Rows of pointing data
++++++++++++++++++++

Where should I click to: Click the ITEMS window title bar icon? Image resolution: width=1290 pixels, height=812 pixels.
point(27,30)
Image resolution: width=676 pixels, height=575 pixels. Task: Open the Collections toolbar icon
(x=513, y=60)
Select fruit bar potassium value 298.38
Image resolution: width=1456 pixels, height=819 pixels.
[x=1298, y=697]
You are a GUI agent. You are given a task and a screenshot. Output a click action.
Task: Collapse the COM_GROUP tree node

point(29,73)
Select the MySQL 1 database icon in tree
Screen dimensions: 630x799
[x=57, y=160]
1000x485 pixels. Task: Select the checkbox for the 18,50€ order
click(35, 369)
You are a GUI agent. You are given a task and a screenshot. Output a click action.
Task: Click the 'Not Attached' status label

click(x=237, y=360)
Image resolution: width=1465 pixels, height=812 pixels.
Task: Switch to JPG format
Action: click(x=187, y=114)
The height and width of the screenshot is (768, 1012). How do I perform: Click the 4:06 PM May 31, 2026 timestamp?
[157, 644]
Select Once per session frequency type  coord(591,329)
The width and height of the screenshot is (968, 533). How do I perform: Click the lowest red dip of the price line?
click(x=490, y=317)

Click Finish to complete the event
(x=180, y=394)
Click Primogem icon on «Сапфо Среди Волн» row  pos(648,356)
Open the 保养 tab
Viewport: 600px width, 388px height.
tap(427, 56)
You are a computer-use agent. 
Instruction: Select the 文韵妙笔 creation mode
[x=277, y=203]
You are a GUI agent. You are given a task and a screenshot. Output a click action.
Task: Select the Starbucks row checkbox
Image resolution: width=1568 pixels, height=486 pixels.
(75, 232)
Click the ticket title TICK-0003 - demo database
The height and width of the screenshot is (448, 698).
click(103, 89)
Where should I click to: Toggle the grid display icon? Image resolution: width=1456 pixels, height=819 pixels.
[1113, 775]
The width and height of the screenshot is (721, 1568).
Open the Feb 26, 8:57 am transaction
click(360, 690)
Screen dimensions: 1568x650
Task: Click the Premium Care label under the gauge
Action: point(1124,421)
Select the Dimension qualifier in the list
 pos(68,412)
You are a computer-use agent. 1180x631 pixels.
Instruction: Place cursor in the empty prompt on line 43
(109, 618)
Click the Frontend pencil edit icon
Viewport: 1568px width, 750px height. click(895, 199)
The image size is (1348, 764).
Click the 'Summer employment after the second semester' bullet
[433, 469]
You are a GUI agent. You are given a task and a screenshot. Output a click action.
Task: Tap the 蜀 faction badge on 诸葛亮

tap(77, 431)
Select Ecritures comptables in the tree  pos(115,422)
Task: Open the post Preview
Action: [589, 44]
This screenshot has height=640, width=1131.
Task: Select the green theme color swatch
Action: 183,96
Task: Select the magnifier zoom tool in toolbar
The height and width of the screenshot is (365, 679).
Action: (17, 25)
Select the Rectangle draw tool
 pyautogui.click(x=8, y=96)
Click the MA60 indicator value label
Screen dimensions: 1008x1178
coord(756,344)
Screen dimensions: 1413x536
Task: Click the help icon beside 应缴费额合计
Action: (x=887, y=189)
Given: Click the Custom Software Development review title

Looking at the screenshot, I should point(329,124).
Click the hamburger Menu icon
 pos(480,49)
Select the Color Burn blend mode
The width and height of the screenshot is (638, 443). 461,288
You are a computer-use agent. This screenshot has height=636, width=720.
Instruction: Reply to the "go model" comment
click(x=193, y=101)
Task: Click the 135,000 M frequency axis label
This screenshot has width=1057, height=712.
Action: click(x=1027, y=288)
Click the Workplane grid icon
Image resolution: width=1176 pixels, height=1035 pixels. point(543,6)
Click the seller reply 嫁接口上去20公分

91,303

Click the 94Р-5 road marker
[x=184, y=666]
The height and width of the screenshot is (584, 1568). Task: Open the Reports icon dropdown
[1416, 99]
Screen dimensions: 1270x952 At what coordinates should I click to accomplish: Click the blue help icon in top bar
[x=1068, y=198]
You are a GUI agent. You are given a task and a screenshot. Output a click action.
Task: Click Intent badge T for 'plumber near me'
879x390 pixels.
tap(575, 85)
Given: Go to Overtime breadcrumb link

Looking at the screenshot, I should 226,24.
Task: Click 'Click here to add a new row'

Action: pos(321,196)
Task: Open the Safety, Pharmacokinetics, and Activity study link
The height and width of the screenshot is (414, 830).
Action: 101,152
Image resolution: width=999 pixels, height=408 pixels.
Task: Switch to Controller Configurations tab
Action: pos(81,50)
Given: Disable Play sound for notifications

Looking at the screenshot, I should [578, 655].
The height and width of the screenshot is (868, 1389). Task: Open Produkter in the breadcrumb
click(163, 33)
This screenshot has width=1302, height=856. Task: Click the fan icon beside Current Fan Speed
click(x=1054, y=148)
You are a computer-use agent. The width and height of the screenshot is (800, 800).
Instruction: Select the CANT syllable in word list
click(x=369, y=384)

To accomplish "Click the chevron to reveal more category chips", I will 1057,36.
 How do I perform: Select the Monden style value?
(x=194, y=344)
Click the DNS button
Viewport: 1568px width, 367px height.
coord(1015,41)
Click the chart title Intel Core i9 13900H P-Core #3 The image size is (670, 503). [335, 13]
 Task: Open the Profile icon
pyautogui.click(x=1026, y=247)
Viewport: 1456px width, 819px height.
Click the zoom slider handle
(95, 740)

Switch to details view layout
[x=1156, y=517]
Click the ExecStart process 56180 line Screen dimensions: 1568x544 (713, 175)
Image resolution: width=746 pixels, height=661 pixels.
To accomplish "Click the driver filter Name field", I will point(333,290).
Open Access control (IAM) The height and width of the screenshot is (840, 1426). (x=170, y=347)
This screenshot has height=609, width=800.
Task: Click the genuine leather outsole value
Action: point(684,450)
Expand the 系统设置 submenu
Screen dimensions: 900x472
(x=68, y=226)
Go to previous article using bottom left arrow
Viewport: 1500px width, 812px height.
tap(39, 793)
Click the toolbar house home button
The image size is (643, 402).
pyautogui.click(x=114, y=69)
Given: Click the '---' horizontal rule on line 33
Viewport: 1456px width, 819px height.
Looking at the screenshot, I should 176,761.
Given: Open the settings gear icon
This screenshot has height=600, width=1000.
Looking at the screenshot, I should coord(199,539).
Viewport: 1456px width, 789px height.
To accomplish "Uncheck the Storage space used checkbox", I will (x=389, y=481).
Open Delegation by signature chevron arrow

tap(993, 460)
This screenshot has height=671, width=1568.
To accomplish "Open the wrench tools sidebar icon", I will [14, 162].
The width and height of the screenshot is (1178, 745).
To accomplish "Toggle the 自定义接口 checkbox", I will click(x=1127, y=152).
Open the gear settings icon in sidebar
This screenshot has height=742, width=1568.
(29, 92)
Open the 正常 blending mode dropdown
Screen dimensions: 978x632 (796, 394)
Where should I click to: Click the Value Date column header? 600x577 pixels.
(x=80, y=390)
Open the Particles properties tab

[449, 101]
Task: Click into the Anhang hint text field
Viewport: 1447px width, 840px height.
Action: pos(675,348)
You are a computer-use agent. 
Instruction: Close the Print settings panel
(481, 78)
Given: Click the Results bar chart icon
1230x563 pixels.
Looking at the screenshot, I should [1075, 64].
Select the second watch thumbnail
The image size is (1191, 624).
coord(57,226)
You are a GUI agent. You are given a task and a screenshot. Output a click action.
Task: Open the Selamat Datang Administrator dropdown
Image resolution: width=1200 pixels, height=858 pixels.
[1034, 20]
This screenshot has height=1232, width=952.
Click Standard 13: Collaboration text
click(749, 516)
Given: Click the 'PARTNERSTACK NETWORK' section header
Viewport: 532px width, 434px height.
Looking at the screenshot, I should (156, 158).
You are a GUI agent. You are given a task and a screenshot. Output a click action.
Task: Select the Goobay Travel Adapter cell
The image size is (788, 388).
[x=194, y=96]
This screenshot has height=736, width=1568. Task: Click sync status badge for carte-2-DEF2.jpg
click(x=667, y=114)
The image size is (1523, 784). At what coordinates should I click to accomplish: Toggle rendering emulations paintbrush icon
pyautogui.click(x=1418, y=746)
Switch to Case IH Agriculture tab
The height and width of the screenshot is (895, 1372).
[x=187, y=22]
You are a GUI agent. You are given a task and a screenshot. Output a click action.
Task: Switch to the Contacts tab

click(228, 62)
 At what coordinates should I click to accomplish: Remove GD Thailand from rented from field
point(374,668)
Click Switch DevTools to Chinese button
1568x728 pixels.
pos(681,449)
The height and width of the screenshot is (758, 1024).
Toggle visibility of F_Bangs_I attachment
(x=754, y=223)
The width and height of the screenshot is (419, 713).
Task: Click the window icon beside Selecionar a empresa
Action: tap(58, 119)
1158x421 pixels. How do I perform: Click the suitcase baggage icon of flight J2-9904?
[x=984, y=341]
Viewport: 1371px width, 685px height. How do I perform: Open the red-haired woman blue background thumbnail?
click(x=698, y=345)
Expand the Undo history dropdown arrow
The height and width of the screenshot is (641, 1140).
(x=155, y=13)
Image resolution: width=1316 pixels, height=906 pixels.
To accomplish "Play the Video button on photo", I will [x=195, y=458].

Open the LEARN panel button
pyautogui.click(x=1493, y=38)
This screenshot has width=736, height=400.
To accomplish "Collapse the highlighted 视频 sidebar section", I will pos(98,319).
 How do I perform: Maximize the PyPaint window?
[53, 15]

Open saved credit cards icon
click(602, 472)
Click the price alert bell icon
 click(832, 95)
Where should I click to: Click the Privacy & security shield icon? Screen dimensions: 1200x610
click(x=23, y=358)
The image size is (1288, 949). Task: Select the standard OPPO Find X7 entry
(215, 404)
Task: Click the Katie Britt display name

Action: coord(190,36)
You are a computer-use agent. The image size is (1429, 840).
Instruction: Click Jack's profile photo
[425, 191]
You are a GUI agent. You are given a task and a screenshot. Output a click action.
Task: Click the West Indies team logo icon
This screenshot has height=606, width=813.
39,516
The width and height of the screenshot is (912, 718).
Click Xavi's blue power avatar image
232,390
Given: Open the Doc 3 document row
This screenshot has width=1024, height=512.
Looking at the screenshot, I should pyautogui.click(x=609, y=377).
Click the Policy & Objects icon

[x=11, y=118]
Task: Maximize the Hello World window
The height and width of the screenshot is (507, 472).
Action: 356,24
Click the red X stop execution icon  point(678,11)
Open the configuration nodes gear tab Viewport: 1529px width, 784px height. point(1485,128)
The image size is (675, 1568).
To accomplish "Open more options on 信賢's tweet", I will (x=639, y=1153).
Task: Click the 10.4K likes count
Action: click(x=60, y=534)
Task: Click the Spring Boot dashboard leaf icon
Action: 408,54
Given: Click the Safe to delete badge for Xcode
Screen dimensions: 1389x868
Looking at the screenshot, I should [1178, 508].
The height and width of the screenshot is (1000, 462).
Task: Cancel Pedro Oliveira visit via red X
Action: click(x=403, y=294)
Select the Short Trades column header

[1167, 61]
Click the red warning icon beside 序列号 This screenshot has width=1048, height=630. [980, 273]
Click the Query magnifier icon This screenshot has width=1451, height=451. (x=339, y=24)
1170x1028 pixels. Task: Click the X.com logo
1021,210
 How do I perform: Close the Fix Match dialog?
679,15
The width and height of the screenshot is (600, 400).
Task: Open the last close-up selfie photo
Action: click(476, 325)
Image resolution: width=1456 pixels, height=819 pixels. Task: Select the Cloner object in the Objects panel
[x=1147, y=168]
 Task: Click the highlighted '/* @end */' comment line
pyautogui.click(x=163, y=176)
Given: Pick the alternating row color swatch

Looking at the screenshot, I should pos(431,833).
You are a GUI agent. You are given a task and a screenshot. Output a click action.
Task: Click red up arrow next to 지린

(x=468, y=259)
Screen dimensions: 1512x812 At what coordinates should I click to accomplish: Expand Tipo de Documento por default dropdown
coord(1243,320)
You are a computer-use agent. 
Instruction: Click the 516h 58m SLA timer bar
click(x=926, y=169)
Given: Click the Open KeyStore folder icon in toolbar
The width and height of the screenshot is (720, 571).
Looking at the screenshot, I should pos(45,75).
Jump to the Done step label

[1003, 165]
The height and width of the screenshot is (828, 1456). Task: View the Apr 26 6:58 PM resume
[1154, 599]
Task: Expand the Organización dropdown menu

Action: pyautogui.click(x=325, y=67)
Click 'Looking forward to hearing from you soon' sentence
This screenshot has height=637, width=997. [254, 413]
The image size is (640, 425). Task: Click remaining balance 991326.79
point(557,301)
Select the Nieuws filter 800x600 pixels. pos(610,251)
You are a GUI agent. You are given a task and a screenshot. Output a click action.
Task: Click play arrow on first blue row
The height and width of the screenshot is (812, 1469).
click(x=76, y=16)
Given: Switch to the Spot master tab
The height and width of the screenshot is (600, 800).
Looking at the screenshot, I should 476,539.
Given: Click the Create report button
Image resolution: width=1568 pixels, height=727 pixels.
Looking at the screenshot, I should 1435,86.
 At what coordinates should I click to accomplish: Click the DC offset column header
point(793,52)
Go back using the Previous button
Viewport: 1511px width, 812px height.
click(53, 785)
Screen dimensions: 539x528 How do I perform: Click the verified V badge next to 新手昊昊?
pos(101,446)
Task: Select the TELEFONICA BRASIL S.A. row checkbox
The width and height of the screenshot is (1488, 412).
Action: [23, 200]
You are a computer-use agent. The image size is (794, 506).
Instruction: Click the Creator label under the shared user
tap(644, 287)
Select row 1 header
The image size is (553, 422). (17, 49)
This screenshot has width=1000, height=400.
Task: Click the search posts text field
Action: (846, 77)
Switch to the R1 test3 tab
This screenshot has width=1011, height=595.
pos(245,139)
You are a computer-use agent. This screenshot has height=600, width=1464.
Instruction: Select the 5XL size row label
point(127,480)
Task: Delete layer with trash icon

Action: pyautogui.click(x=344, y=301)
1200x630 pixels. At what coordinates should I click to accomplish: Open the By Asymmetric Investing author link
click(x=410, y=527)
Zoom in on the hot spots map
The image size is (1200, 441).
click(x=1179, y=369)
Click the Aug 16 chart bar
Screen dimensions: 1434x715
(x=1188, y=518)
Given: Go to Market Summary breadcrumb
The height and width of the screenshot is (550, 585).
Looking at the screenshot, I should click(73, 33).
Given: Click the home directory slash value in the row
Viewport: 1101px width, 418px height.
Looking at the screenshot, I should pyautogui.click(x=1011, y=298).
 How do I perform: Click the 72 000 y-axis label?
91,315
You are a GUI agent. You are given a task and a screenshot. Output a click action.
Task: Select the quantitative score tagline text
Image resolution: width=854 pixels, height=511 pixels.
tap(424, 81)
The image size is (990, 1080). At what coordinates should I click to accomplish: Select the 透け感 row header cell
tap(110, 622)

++++++++++++++++++++

Reproduce the entries above verbatim, beginning with the line that contains "Click the hamburger Menu icon" and continuing through the line that contains "Looking at the screenshot, I should [578, 655].", with both of those lines included.

Click the hamburger Menu icon
 pos(480,49)
Select the Color Burn blend mode
The width and height of the screenshot is (638, 443). 461,288
You are a computer-use agent. This screenshot has height=636, width=720.
Instruction: Reply to the "go model" comment
click(x=193, y=101)
Task: Click the 135,000 M frequency axis label
This screenshot has width=1057, height=712.
Action: click(x=1027, y=288)
Click the Workplane grid icon
Image resolution: width=1176 pixels, height=1035 pixels. point(543,6)
Click the seller reply 嫁接口上去20公分

91,303

Click the 94Р-5 road marker
[x=184, y=666]
The height and width of the screenshot is (584, 1568). Task: Open the Reports icon dropdown
[1416, 99]
Screen dimensions: 1270x952 At what coordinates should I click to accomplish: Click the blue help icon in top bar
[x=1068, y=198]
You are a GUI agent. You are given a task and a screenshot. Output a click action.
Task: Click Intent badge T for 'plumber near me'
879x390 pixels.
tap(575, 85)
Given: Go to Overtime breadcrumb link

Looking at the screenshot, I should 226,24.
Task: Click 'Click here to add a new row'

Action: pos(321,196)
Task: Open the Safety, Pharmacokinetics, and Activity study link
The height and width of the screenshot is (414, 830).
Action: 101,152
Image resolution: width=999 pixels, height=408 pixels.
Task: Switch to Controller Configurations tab
Action: pos(81,50)
Given: Disable Play sound for notifications

Looking at the screenshot, I should [578, 655].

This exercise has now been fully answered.